When Facebook opens its facility in New Albany in about two years, it will be the social-media giant's first data center in Ohio, according to state leaders.
The facility also is expected to be powered by electricity generated from renewable sources -- wind or solar, for example -- the company plans to obtain by working directly with a utility or provider, Facebook officials said.
The $750 million, 970,000-square-foot data-center complex will be constructed on 345 acres in New Albany's International Business Park on the east side of Beech Road and south of the state Route 161 interchange.
Crews will start moving dirt within the next few weeks, said Rachel Peterson, director of data-center strategy and development for Facebook.
The first building in the complex will be completed in 2019, she said, and the second building should be finished in 2020.
Peterson said she expects the project to generate thousands of construction jobs and at least 100 full-time jobs, which means more income-tax revenue for New Albany.
"We're going to see hundreds of millions of dollars invested in the project," she said.
The project also requires a city investment to prepare the land, which is undeveloped.
New Albany City Manager Joe Stefanov said the city would be responsible for $25 million in infrastructure improvements.
Water, sewer and road improvements will be in place by next summer, he said.
The New Albany data center will be Facebook's 10th, said company spokeswoman Lindsay Amos.
After construction on some of the centers is complete, eight -- including New Albany -- would be powered by renewable energy, which is generated from such sustainable sources as wind, hydroelectric and solar power, she said.
Amos said Facebook would develop a plan for providing renewable energy before the New Albany data center goes online in 2019. Company officials are considering multiple options, she said.
Facebook's goal is to have "100 percent clean and renewable energy in our mix for our entire operations," she said.

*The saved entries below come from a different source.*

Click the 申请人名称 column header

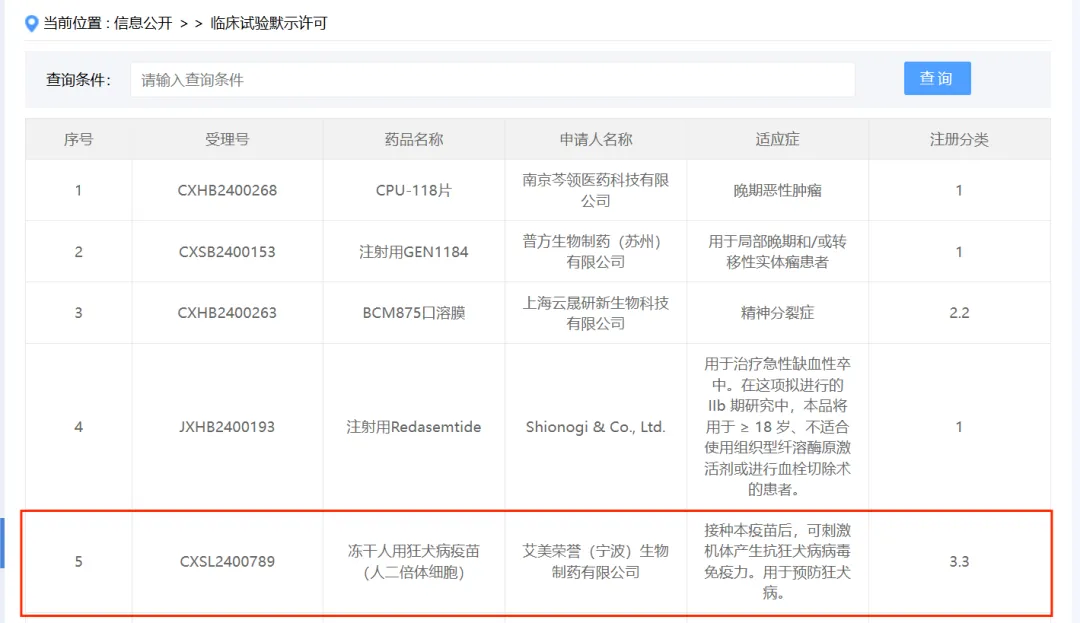[x=595, y=139]
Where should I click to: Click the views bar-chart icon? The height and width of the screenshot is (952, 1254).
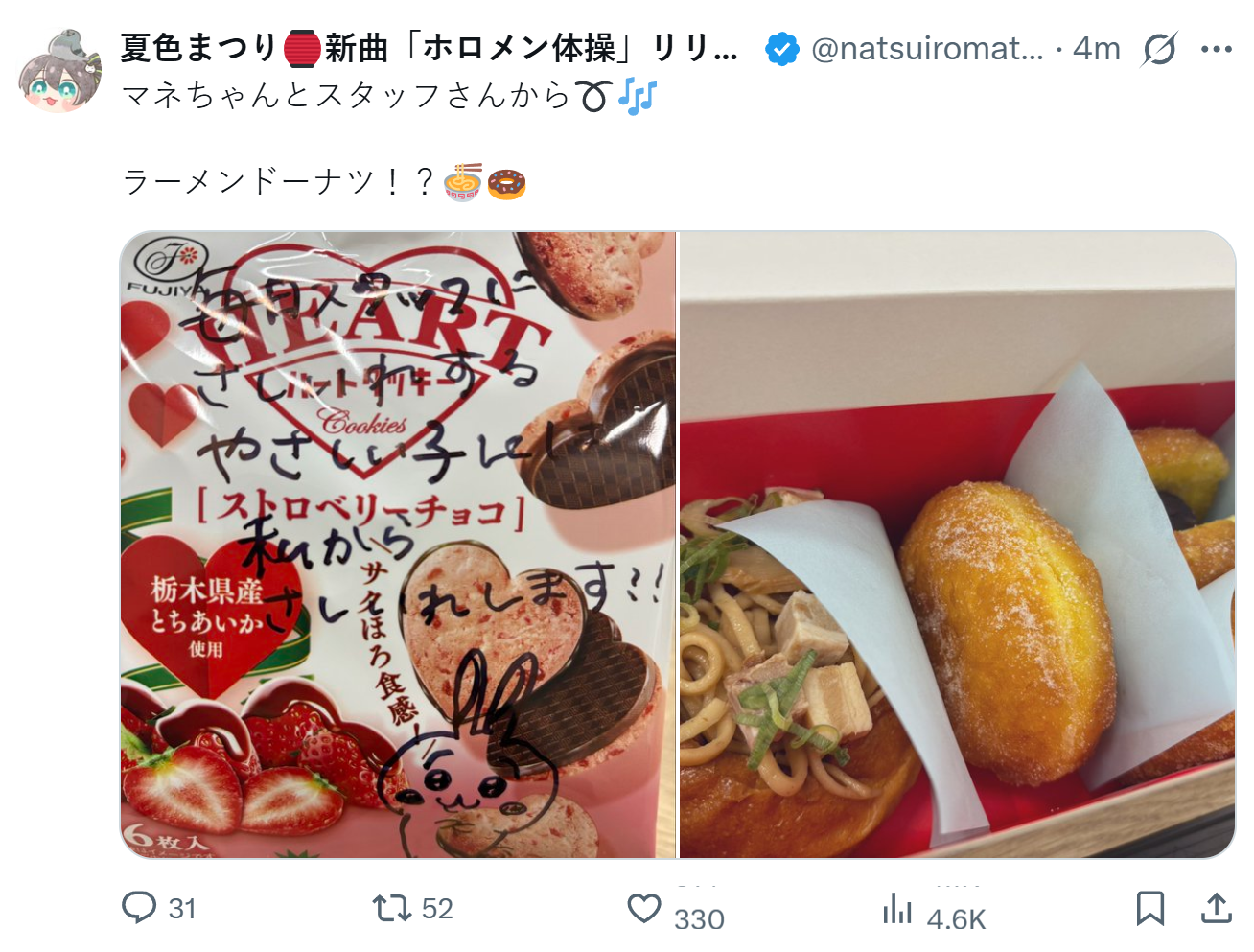click(897, 908)
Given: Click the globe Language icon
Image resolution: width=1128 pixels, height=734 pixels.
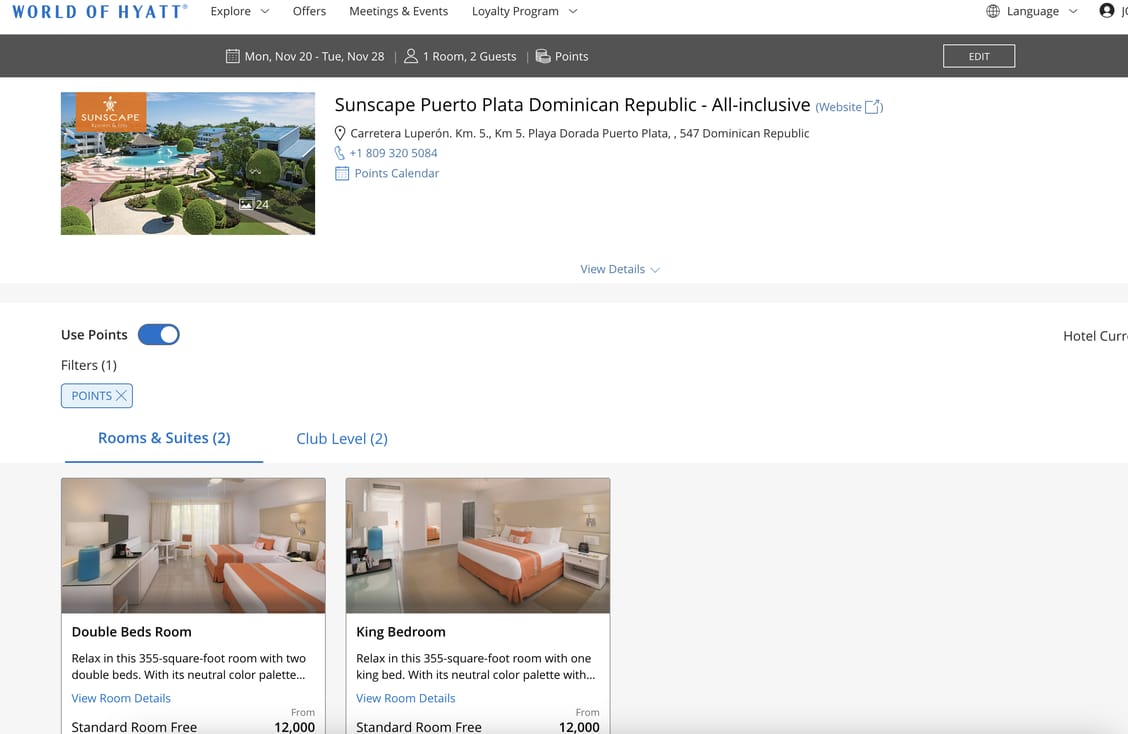Looking at the screenshot, I should 992,11.
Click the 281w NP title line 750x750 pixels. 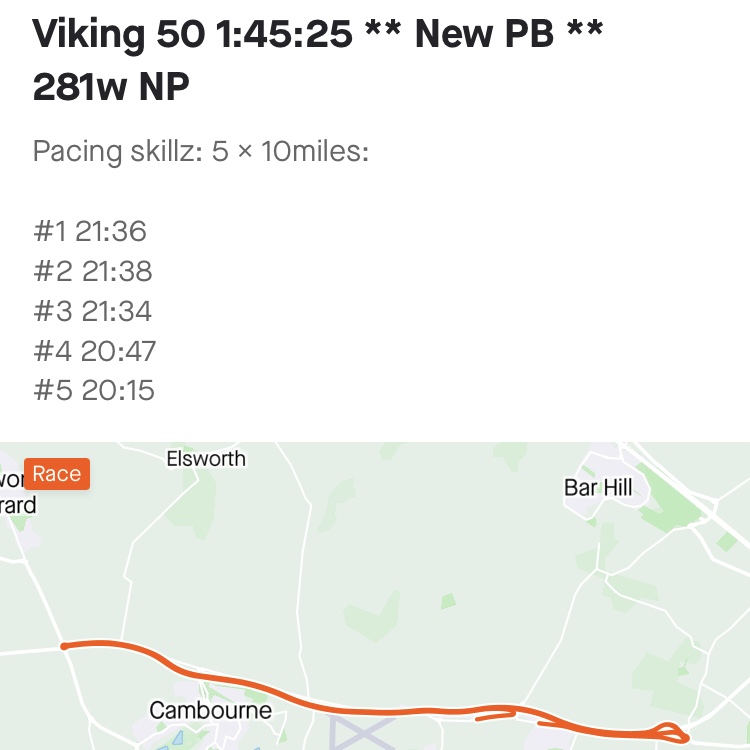(x=111, y=87)
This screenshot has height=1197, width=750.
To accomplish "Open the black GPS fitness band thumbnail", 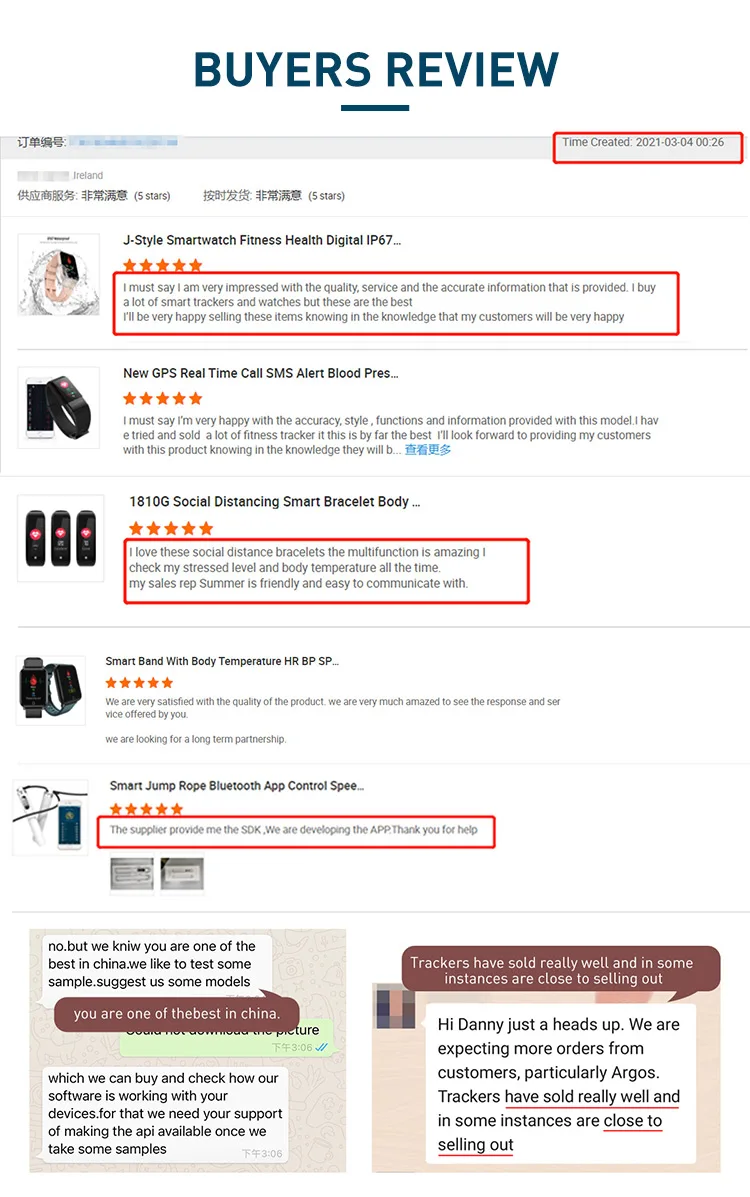I will click(x=59, y=407).
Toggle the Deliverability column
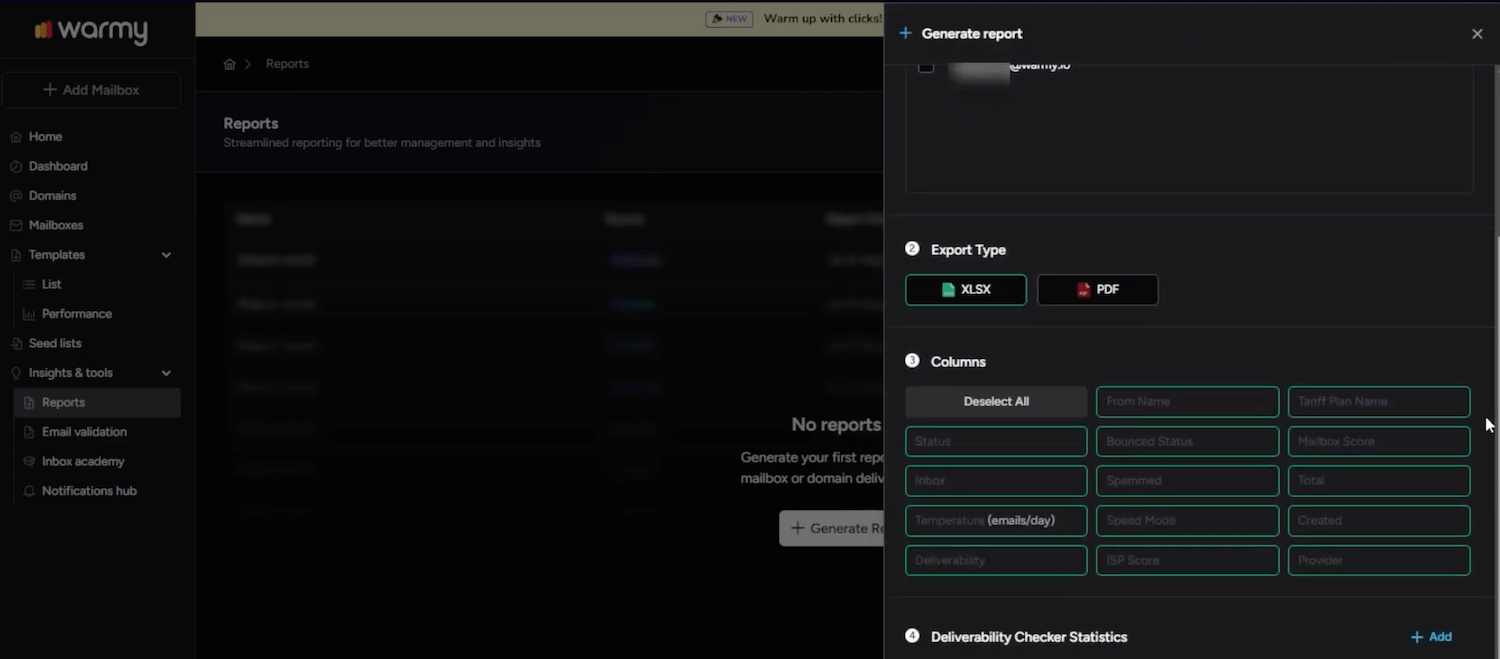1500x659 pixels. point(996,560)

She said the company builds every new data center with that goal.
Data centers account for 96 percent of Facebook's total electricity consumption, according to the company's website.
Facebook is using a variety of energy solutions to power its data centers, Amos said. She said energy consumption includes "everything from servers to security systems to the lights."
For example, data centers in Altoona, Iowa, and Fort Worth, Texas, are powered by wind energy, and a data center in Lulea, Sweden, is powered by hydro energy, she said.
Data centers in Clonee, Ireland, and Papillion, Nebraska, will be powered by wind energy, and a data center in Los Lunas, New Mexico, will be powered by wind and solar energy, she said.
She said the company works directly with a utility or provider to purchase the energy and ensure its consumption needs are covered.
"We work with utilities and/or partners to build wind farms, solar farms, etc., that add net new renewables to the electric grid powering our data center," Amos said. "We ensure the volume of energy created by (a) wind farm, solar farm, etc., is at least the volume that we expect to consume."
She said in New Mexico, for example, Facebook worked with the Public Service Co. of New Mexico and in Nebraska, it worked with the Omaha Public Power District.
Amos said company officials had "nothing to share at this time about our energy solution for New Albany."
New Albany spokesman Scott McAfee said that although a number of businesses in the Business Park are LEED certified, he isn't aware of any companies in the park powered by 100 percent renewable energy.
LEED, an acronym for Leadership in Energy and Environmental Design, is an industry certification for how green or environmentally friendly a building is.
More to come?
Meanwhile, Gov. John Kasich and other state leaders heralded Facebook's New Albany data center as one more significant step in attracting tech jobs to Ohio.
"One of our goals has been ... to diversify the state," Kasich said at the Aug. 15 news conference to officially announce the project. "Ohio has had a heavy reliance on manufacturing," he said, after thanking Facebook for recognizing that Ohio has the workforce to support high-tech jobs.
John Minor, CEO of JobsOhio, the state's privatized development organization, said that excluding "capital-intensive" shale and gas projects, Facebook's investment is the second-largest -- behind the Amazon data centers and fulfillment centers -- that the state has attracted since JobsOhio's creation in 2011.
The Columbus Dispatch reporter Marla Rose contributed to this story.